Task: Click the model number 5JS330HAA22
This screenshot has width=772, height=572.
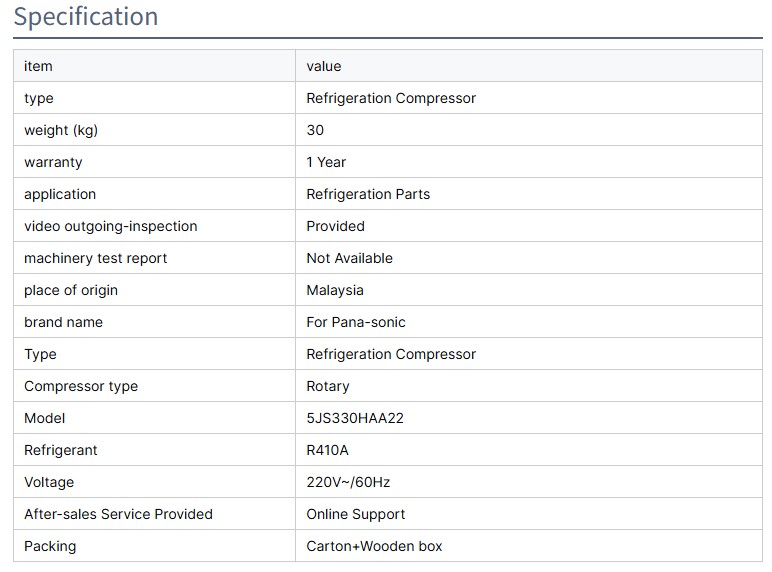Action: click(355, 418)
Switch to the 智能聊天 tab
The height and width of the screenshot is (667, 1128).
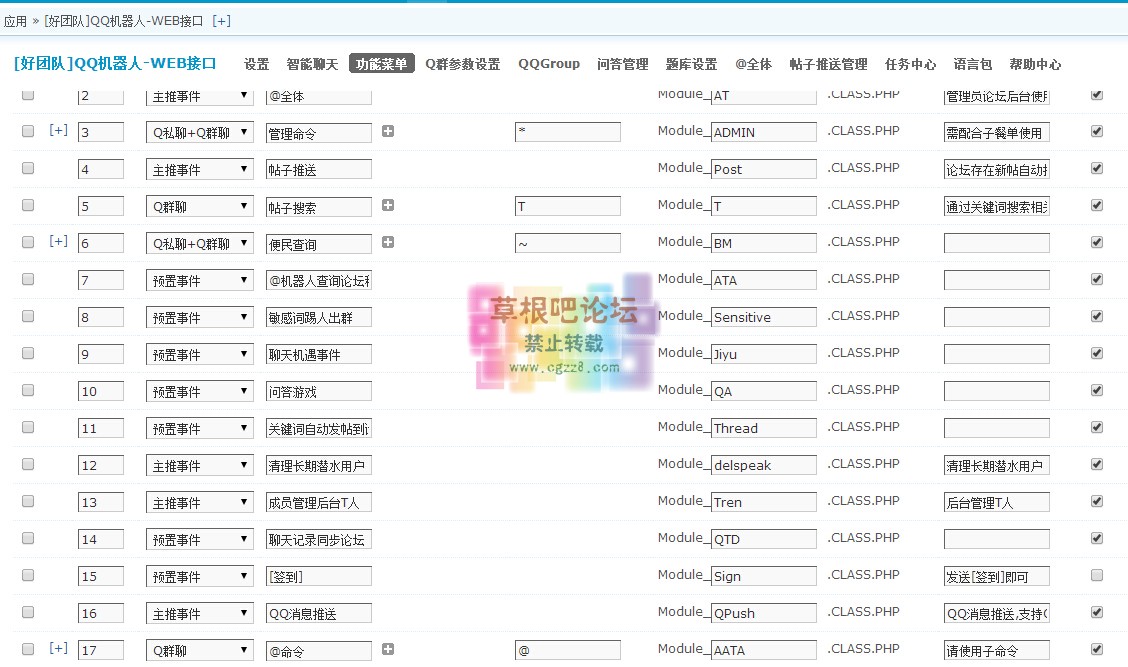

########

◆ **How to complete this task**
Without copying any picture, write out the entries exactly.

◆ **Task response**
Task: Click the model number 5JS330HAA22
This screenshot has width=772, height=572.
Action: click(355, 418)
Switch to the 智能聊天 tab
The height and width of the screenshot is (667, 1128).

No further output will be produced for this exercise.